BEGIN Study text

This was a rare Friday that there was no hockey game scheduled. Therefore, Polka King, Milhouse, Boss Woman, Viv and I took advantage of this and went to see the new Bond movie, Quantum of Solace tonight. I'm a sucker for movie theatre popcorn, even thought it costs you as much as a real meal. I'm sure it costs them less than $1.00 for the $12.00 combo. But here I am, doing my part in driving the economy. It's funny how I try to finish the whole bag of popcorn before the movie starts so I can get a free refill. It's plain insanity! There was so much butter on the popcorn, I think every popped kernal just slide down my throat. The movie itself was not too bad; but really short, I think it was only 1.5 hours long. Despite downing a large buttered popcorn and a large ice tea, I was ready to tackle dinner. We had a decision to either go for some Pho or some Korean BBQ. The Korean BBQ won. We went to Insadong, a truly authentic Korean restaurant, complete with chime button on your table (to alert staff you want service).
We ordered the dinner for 5, which was $80.00. It included a delicious Seafood Salad which consisted of spring mix with scallops, jellyfish, squid and smoked salmon. Of course with most Korean restaurants, we were supplied with Banchan (complimentary appetizers), kimchi, pickled daikon, bean sprouts, stewed potatoes and spicy cucumber. The waitress was nice enough to bring double the portion of these appetizers since we had 5 people. The banchan was pretty standard, neither being usually good or bad. Next, we had a Radish Roll that resembled a sushi roll, except it was filled with pickled radishes wrapped with thin slices of radish. I didn't care for it too much, it was quite bland, although it was quite crunchy. A hot bowl of seafood tofu soup came next that had whole prawns in the shell and veggies. The broth was lightly flavoured with broken pieces of tofu (it was quite soft). There was a choice of soup, we could've ordered the soybean soup instead. I've had that before, but I prefer the tofu soup. For the next course, we had a choice of the Japchae (stir-fried potato starch noodles) or Seafood Pancake. We choose the pancake, but we also ordered a japchae anyways, since we like both. The seafood pancake resembles more of an omelete with seafood in it. Surprising it was not as oily as other Korean restaurants; but then again, it's still quite relatively oily. Usually, underneath the pancake on the cast iron plate, there are pools of oil resembling a Pizza Hut deep dish pizza pan. There was no shortage of seafood within the soft pancake with the exterior cooked up crispy (from all that oil!).

END Study text
BEGIN Data listing

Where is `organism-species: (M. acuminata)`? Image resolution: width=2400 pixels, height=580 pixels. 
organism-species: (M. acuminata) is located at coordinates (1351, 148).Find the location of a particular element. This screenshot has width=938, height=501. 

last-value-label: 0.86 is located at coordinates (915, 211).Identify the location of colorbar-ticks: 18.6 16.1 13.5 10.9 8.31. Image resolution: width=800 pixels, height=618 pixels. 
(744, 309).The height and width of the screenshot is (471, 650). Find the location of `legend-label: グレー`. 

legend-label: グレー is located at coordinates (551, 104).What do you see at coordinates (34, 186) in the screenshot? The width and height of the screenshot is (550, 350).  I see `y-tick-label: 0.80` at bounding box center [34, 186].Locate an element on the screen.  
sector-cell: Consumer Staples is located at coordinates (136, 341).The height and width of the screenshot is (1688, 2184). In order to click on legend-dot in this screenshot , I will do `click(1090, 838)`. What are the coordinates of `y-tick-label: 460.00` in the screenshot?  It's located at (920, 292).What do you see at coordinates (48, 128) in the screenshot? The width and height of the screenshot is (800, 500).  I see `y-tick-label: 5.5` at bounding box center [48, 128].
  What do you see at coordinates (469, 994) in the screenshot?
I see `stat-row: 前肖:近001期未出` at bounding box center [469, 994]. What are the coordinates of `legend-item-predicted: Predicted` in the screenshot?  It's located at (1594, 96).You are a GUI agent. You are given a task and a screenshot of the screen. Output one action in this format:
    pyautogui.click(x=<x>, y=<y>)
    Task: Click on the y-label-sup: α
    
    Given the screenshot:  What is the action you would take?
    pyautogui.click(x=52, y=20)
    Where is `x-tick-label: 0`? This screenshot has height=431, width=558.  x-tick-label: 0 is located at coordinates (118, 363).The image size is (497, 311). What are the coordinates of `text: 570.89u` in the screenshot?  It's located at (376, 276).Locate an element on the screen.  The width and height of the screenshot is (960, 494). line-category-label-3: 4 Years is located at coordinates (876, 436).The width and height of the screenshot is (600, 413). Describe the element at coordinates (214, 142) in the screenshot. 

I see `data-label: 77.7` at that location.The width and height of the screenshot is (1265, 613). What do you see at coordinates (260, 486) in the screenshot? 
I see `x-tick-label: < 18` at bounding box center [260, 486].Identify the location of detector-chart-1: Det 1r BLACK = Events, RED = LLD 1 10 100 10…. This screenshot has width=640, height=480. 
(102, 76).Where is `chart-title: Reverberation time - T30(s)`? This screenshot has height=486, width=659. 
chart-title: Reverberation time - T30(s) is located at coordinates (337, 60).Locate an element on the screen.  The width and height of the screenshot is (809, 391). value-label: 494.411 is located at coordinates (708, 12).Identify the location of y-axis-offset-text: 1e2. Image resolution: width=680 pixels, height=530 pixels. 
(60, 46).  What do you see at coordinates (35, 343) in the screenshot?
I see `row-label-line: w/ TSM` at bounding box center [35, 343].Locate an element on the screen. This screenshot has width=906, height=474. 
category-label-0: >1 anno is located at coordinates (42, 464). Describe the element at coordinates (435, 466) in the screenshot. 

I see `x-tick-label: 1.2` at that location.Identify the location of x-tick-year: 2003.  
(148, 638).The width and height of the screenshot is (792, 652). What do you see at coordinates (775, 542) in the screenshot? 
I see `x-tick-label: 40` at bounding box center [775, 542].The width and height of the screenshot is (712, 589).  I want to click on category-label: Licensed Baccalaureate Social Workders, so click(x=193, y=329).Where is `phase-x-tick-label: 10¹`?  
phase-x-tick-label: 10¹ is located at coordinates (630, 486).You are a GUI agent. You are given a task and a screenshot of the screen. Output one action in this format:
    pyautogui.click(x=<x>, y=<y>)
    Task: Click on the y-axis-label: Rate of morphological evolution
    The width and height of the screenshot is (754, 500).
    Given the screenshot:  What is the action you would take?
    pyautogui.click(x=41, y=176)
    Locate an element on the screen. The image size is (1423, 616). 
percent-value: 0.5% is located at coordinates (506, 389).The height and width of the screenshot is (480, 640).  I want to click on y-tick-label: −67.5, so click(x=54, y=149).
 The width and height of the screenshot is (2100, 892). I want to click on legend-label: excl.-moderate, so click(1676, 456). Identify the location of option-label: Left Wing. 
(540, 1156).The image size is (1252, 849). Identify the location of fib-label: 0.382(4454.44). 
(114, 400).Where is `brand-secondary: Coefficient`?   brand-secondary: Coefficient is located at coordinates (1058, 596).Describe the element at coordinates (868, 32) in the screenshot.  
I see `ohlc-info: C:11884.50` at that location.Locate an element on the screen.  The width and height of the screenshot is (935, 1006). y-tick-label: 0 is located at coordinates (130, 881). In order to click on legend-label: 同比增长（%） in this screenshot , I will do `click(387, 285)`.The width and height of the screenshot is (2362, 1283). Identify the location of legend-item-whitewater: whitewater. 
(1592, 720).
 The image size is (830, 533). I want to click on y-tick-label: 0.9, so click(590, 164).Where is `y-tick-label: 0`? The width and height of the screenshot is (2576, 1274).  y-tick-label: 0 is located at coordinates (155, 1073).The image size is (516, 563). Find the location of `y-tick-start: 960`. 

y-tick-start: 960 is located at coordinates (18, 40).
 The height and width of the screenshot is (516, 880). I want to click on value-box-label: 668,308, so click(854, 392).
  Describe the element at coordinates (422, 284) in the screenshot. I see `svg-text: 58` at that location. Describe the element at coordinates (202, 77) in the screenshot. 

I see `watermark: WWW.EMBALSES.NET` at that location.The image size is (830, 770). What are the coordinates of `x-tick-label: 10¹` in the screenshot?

END Data listing

**Actions to take**
1/ Answer these questions about the movie-night dinner post:
(a) Which movie did the group go to see?
(b) What was the price of the dinner for 5?
(c) Which soup could the group have ordered instead of the seafood tofu soup?
2/ Please carry on the movie-night dinner post, picking up after its final sentence.

**Results**
1/
(a) Quantum of Solace
(b) $80.00
(c) The soybean soup

2/
The Japchae, much like other Korean restaurants, arrived on a really large platter. Obviously this is a dish for sharing. Mind you, I'm sure someone has tried to eat it all by themselves before. Once, I saw someone eating a whole Lobster with Cream Sauce at Victoria Restaurant (it was a tourist, no one in their right mind would try to do that). There was plenty of beef, peppers, onions, wood ear mushrooms, carrots, zucchini and button mushrooms nestled within the soft; yet chewy noodles. I'd only wish that there wasn't a pool of sauce at the bottom of the plate. It made the noodles a bit slimy. We also got a Stone Bowl Bibimbap. Sizzling hot, the rice was topped with plenty of veggies and accompanied by the usual hot sauce. The main course consisted of a traditional Korean BBQ that came with most of the standard meats, Kalbi (beef short ribs), Bulgogi (beef), chicken, and spicy pork. In addition, we got prawns, oysters and mussels. The waitress was going to cook it for us, but we ended up doing it ourselves. The meats are quite fresh and of high quality. The kalbi had really good marbling and when cooked, was tender. I particularly liked that hte meats were not over marinaded. Every time the grill got a bit dark looking, the wait staff came and replaced it with a new grilling surface. That was good since cooking the meat on the burnt surface didn't seem appetizing. Rice and lettuce was also included in the meal. The traditional method of eating Korean BBQ is to put some rice, meat, bean paste, sliced raw garlic (make sure you slightly grill these first) and peppers in a lettuce wrap.
Although the service was very attentive and quick, it is wildly inconsistent visit-to-visit at Insadong. When it gets busy, you might be hard pressed to get quick service, even with the service button at your table. One time, we kept pressing the button and no one every came to check on us. I must've pressed the button 5 times in a row. Mind you, that was probably a bit annoying and thus maybe that is why they never showed up. But it's unacceptable to wait more than 5 minutes for someone to come by, especially when you have asked for service via the button. Otherwise, why have the button? Unless it's some twisted Pavlovian experiemnt on hidden camera! They really, really need more staff. They try, but there is no way they can cover such a big and busy restaurant. However, the food is very good and the portions are generous. Furthermore, the food tastes like it should be. Personally, I think it is one of the best authentic Korean restaurants in the lower mainland.
- Moderately priced
- Generous portions
- Comfortable environment
- Inconsistent service or more like no service
- Lack of parking, you'll never find a parking space!
- Be prepared to wait for a table (which is a positive too, since it means it's good)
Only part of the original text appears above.